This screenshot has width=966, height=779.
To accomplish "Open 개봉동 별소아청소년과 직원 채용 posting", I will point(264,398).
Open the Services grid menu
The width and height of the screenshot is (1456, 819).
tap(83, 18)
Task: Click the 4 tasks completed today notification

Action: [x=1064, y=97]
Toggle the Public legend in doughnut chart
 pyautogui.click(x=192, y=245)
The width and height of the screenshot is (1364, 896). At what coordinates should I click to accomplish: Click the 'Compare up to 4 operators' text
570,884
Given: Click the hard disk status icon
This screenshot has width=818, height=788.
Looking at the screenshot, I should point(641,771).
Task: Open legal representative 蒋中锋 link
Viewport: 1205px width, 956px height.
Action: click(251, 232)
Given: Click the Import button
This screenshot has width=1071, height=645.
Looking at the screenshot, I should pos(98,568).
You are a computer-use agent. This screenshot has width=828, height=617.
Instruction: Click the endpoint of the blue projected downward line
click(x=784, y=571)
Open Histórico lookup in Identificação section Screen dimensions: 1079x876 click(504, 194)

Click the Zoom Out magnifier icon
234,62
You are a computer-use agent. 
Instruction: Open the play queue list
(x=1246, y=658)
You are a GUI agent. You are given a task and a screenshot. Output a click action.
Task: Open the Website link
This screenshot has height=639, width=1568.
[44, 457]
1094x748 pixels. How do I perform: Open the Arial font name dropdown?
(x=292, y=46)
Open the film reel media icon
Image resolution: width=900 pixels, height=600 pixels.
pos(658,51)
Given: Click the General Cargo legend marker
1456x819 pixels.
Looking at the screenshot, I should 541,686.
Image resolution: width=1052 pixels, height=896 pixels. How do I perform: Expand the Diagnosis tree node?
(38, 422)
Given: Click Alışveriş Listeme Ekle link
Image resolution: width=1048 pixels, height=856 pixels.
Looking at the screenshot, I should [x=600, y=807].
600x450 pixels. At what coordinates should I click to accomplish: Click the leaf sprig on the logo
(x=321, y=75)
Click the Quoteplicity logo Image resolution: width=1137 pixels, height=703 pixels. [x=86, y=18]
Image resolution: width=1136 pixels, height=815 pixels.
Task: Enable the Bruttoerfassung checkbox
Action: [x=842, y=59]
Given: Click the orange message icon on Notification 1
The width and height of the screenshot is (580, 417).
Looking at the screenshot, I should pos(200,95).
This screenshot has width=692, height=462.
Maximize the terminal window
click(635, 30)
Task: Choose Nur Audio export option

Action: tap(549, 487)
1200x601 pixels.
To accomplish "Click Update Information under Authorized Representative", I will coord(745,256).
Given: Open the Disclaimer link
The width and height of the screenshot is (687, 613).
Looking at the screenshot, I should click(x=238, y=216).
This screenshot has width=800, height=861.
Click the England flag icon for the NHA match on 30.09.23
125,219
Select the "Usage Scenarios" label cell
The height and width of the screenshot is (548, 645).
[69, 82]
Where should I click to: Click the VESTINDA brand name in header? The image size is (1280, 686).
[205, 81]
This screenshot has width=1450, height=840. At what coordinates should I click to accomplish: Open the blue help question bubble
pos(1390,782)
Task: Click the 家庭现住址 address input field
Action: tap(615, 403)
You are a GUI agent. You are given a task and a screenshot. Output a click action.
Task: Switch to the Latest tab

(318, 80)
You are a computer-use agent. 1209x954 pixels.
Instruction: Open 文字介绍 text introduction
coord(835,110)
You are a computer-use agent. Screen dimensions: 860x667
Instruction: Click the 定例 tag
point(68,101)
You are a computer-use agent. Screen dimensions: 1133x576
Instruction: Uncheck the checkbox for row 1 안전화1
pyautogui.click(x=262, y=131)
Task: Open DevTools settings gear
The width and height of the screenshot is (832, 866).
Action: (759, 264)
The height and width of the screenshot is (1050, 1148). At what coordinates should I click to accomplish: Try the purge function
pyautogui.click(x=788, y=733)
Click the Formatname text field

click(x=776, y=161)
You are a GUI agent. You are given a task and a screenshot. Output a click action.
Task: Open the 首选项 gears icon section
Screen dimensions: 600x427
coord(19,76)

::::::::::

GOAL:
Please copy out all of the entries above, word for word, with nothing changed.

EXERCISE RESPONSE:
This screenshot has width=966, height=779.
To accomplish "Open 개봉동 별소아청소년과 직원 채용 posting", I will point(264,398).
Open the Services grid menu
The width and height of the screenshot is (1456, 819).
tap(83, 18)
Task: Click the 4 tasks completed today notification

Action: [x=1064, y=97]
Toggle the Public legend in doughnut chart
 pyautogui.click(x=192, y=245)
The width and height of the screenshot is (1364, 896). At what coordinates should I click to accomplish: Click the 'Compare up to 4 operators' text
570,884
Given: Click the hard disk status icon
This screenshot has width=818, height=788.
Looking at the screenshot, I should point(641,771).
Task: Open legal representative 蒋中锋 link
Viewport: 1205px width, 956px height.
Action: click(251, 232)
Given: Click the Import button
This screenshot has width=1071, height=645.
Looking at the screenshot, I should pos(98,568).
You are a computer-use agent. This screenshot has width=828, height=617.
Instruction: Click the endpoint of the blue projected downward line
click(x=784, y=571)
Open Histórico lookup in Identificação section Screen dimensions: 1079x876 click(504, 194)

Click the Zoom Out magnifier icon
234,62
You are a computer-use agent. 
Instruction: Open the play queue list
(x=1246, y=658)
You are a GUI agent. You are given a task and a screenshot. Output a click action.
Task: Open the Website link
This screenshot has height=639, width=1568.
[44, 457]
1094x748 pixels. How do I perform: Open the Arial font name dropdown?
(x=292, y=46)
Open the film reel media icon
Image resolution: width=900 pixels, height=600 pixels.
pos(658,51)
Given: Click the General Cargo legend marker
1456x819 pixels.
Looking at the screenshot, I should 541,686.
Image resolution: width=1052 pixels, height=896 pixels. How do I perform: Expand the Diagnosis tree node?
(38, 422)
Given: Click Alışveriş Listeme Ekle link
Image resolution: width=1048 pixels, height=856 pixels.
Looking at the screenshot, I should [x=600, y=807].
600x450 pixels. At what coordinates should I click to accomplish: Click the leaf sprig on the logo
(x=321, y=75)
Click the Quoteplicity logo Image resolution: width=1137 pixels, height=703 pixels. [x=86, y=18]
Image resolution: width=1136 pixels, height=815 pixels.
Task: Enable the Bruttoerfassung checkbox
Action: [x=842, y=59]
Given: Click the orange message icon on Notification 1
The width and height of the screenshot is (580, 417).
Looking at the screenshot, I should pos(200,95).
This screenshot has width=692, height=462.
Maximize the terminal window
click(635, 30)
Task: Choose Nur Audio export option

Action: tap(549, 487)
1200x601 pixels.
To accomplish "Click Update Information under Authorized Representative", I will coord(745,256).
Given: Open the Disclaimer link
The width and height of the screenshot is (687, 613).
Looking at the screenshot, I should click(x=238, y=216).
This screenshot has width=800, height=861.
Click the England flag icon for the NHA match on 30.09.23
125,219
Select the "Usage Scenarios" label cell
The height and width of the screenshot is (548, 645).
[69, 82]
Where should I click to: Click the VESTINDA brand name in header? The image size is (1280, 686).
[205, 81]
This screenshot has width=1450, height=840. At what coordinates should I click to accomplish: Open the blue help question bubble
pos(1390,782)
Task: Click the 家庭现住址 address input field
Action: tap(615, 403)
You are a GUI agent. You are given a task and a screenshot. Output a click action.
Task: Switch to the Latest tab

(318, 80)
You are a computer-use agent. 1209x954 pixels.
Instruction: Open 文字介绍 text introduction
coord(835,110)
You are a computer-use agent. Screen dimensions: 860x667
Instruction: Click the 定例 tag
point(68,101)
You are a computer-use agent. Screen dimensions: 1133x576
Instruction: Uncheck the checkbox for row 1 안전화1
pyautogui.click(x=262, y=131)
Task: Open DevTools settings gear
The width and height of the screenshot is (832, 866).
Action: (759, 264)
The height and width of the screenshot is (1050, 1148). At what coordinates should I click to accomplish: Try the purge function
pyautogui.click(x=788, y=733)
Click the Formatname text field

click(x=776, y=161)
You are a GUI agent. You are given a task and a screenshot. Output a click action.
Task: Open the 首选项 gears icon section
Screen dimensions: 600x427
coord(19,76)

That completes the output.